What the task requires:
Once the line holding "The width and height of the screenshot is (1568, 735)." is found, output it and all remaining lines of the data exactly, with every picture left out.

Input material:
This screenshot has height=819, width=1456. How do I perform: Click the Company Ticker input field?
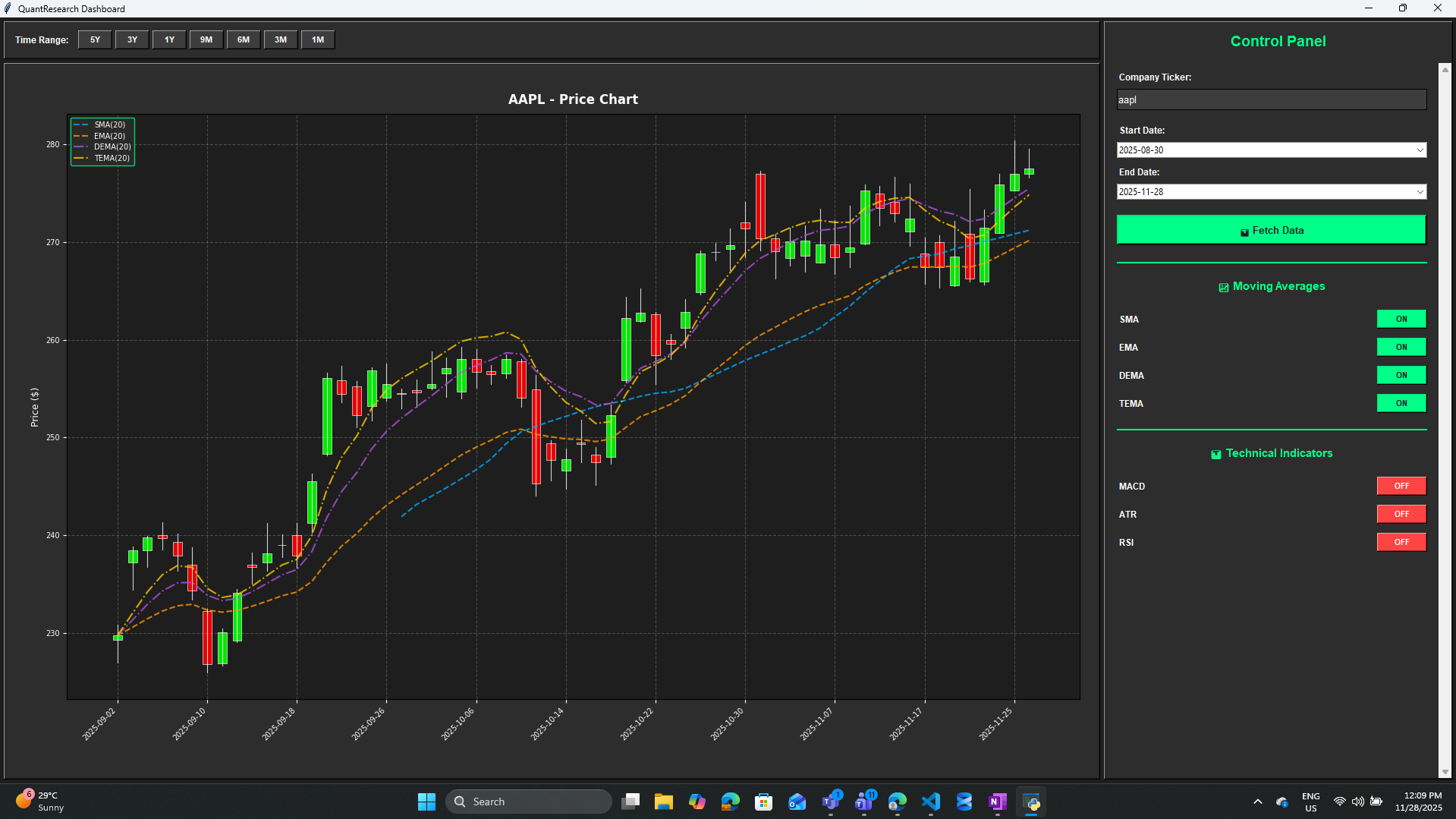[x=1271, y=99]
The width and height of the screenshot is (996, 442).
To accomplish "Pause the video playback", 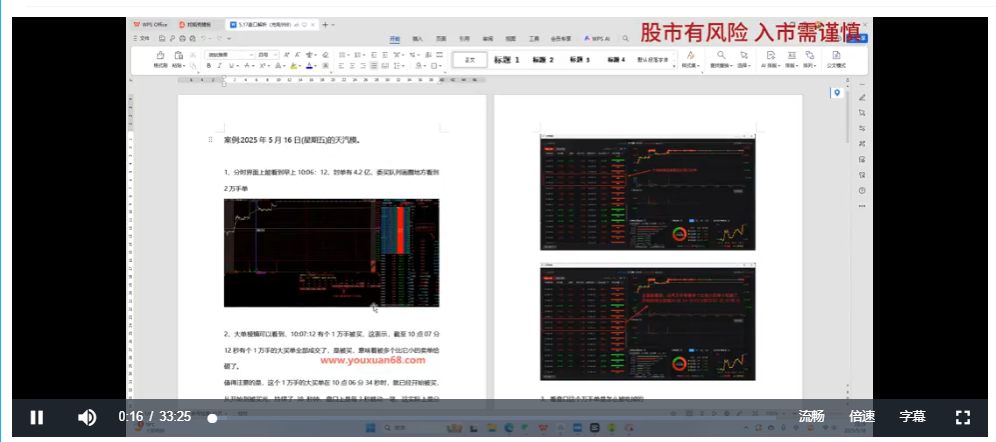I will [37, 417].
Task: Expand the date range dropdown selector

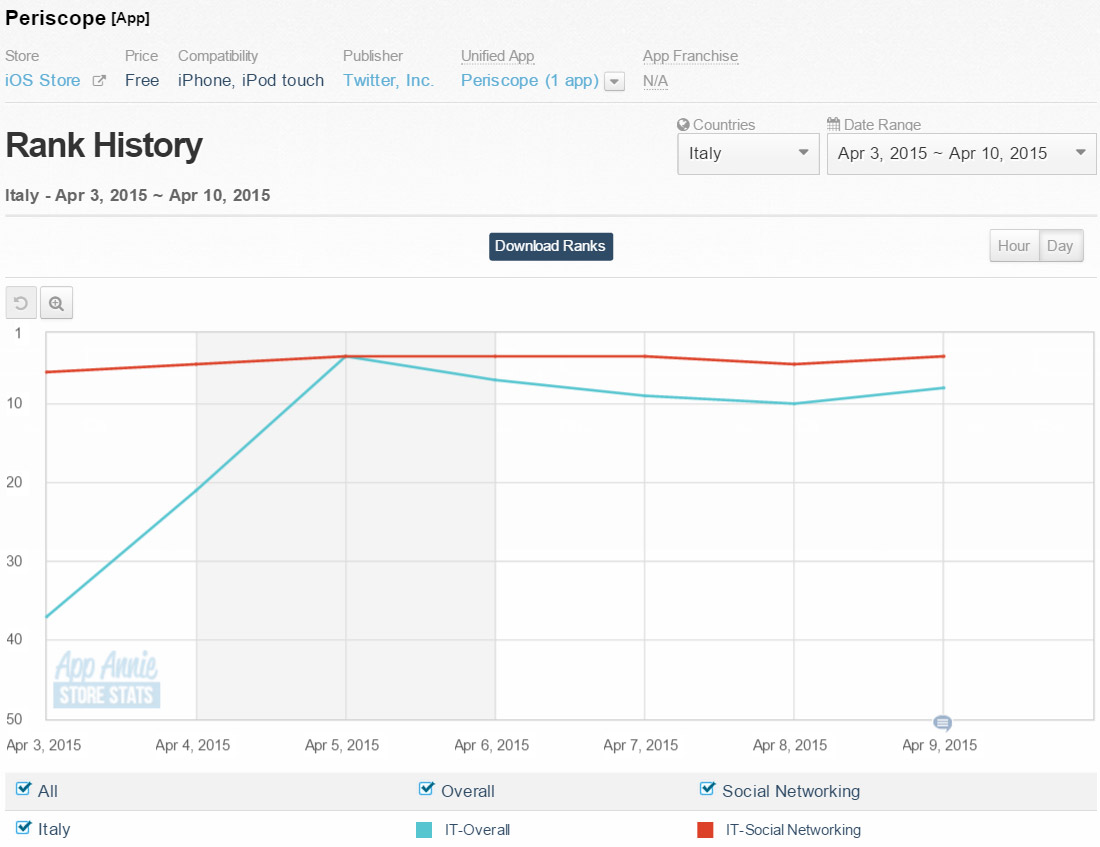Action: (961, 154)
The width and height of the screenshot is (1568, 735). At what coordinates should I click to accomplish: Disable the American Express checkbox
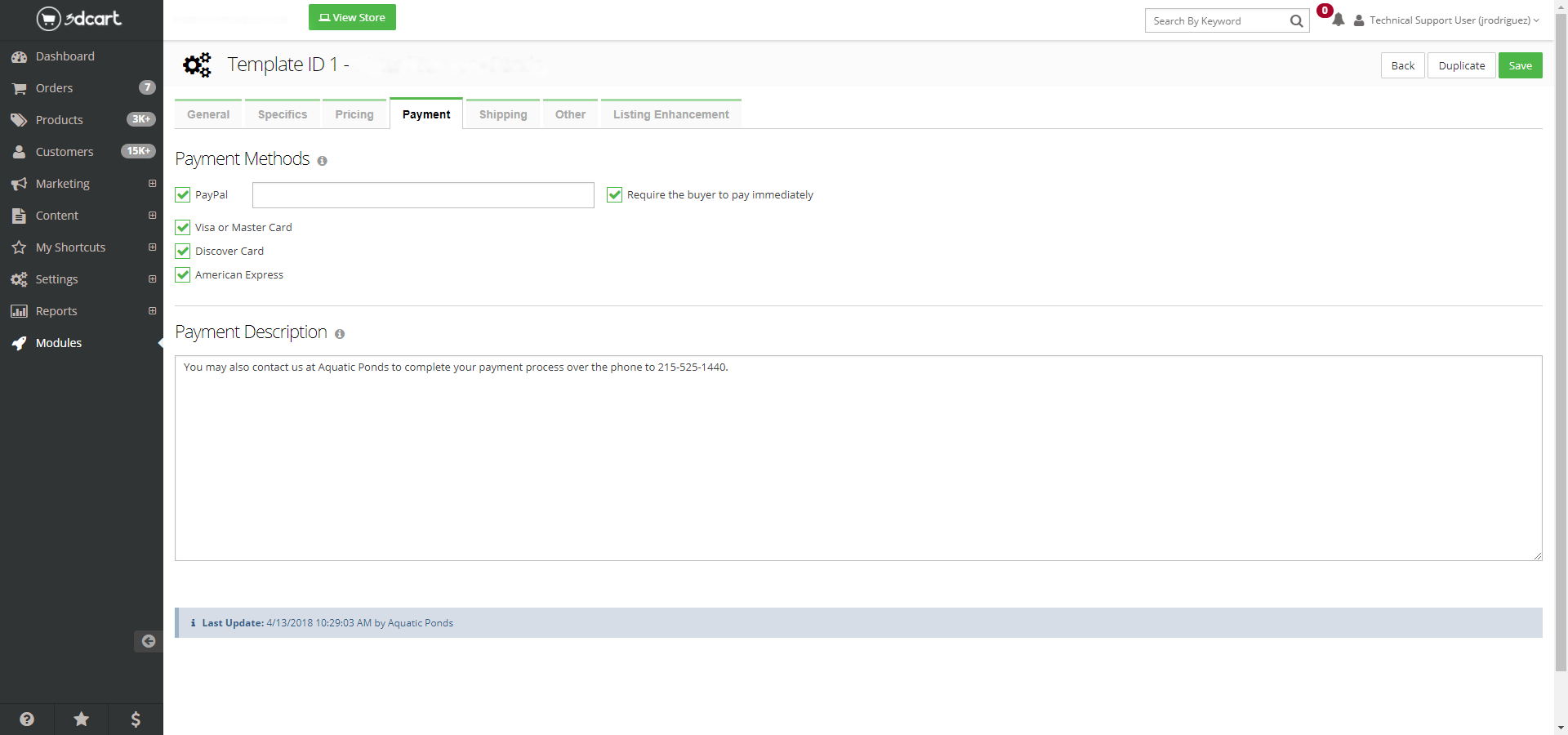(x=183, y=275)
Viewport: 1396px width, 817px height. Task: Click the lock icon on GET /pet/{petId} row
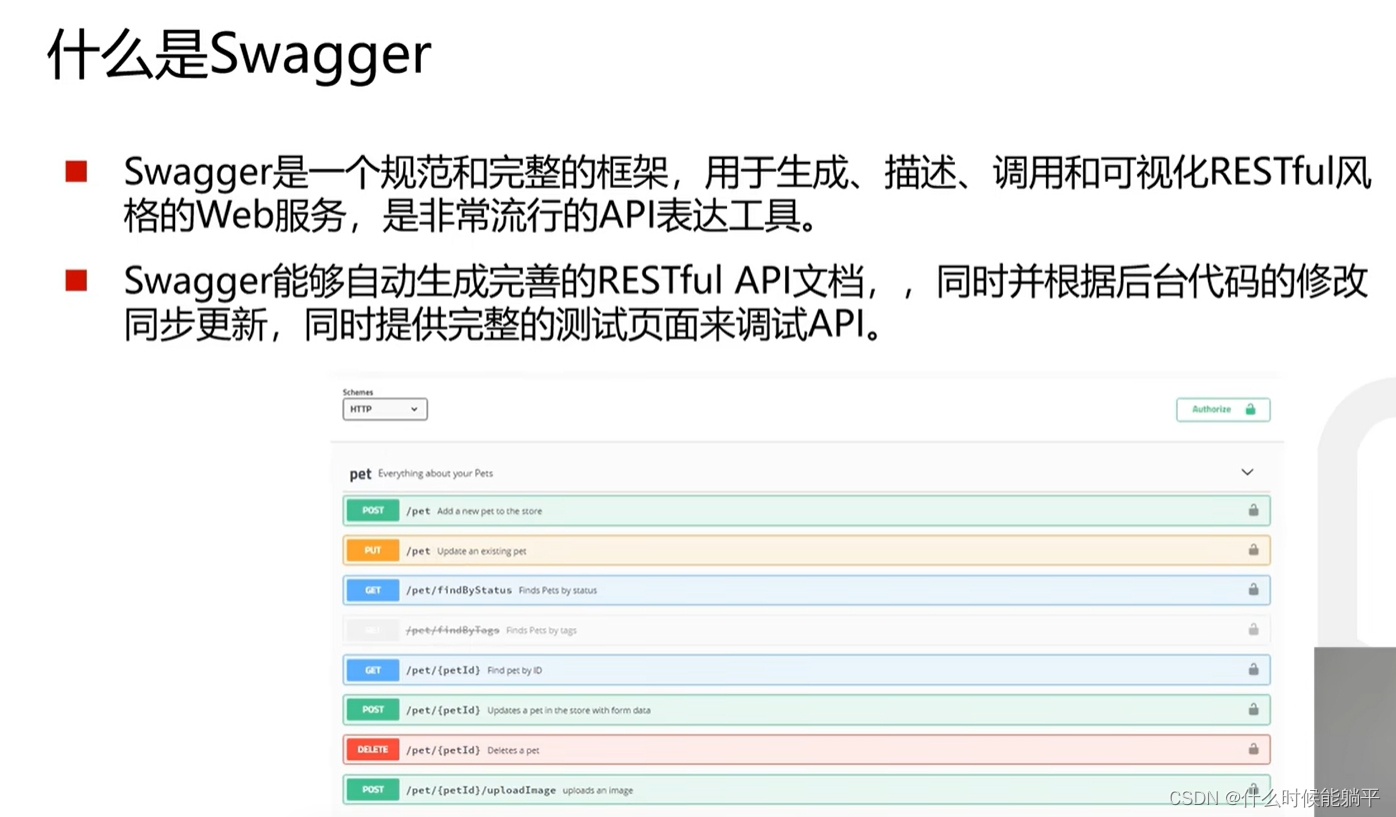(1253, 669)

Answer to this problem:
The width and height of the screenshot is (1568, 735). At what coordinates should I click to accomplish: Disable the American Express checkbox
(x=183, y=275)
Viewport: 1396px width, 817px height. Task: Click the lock icon on GET /pet/{petId} row
(1253, 669)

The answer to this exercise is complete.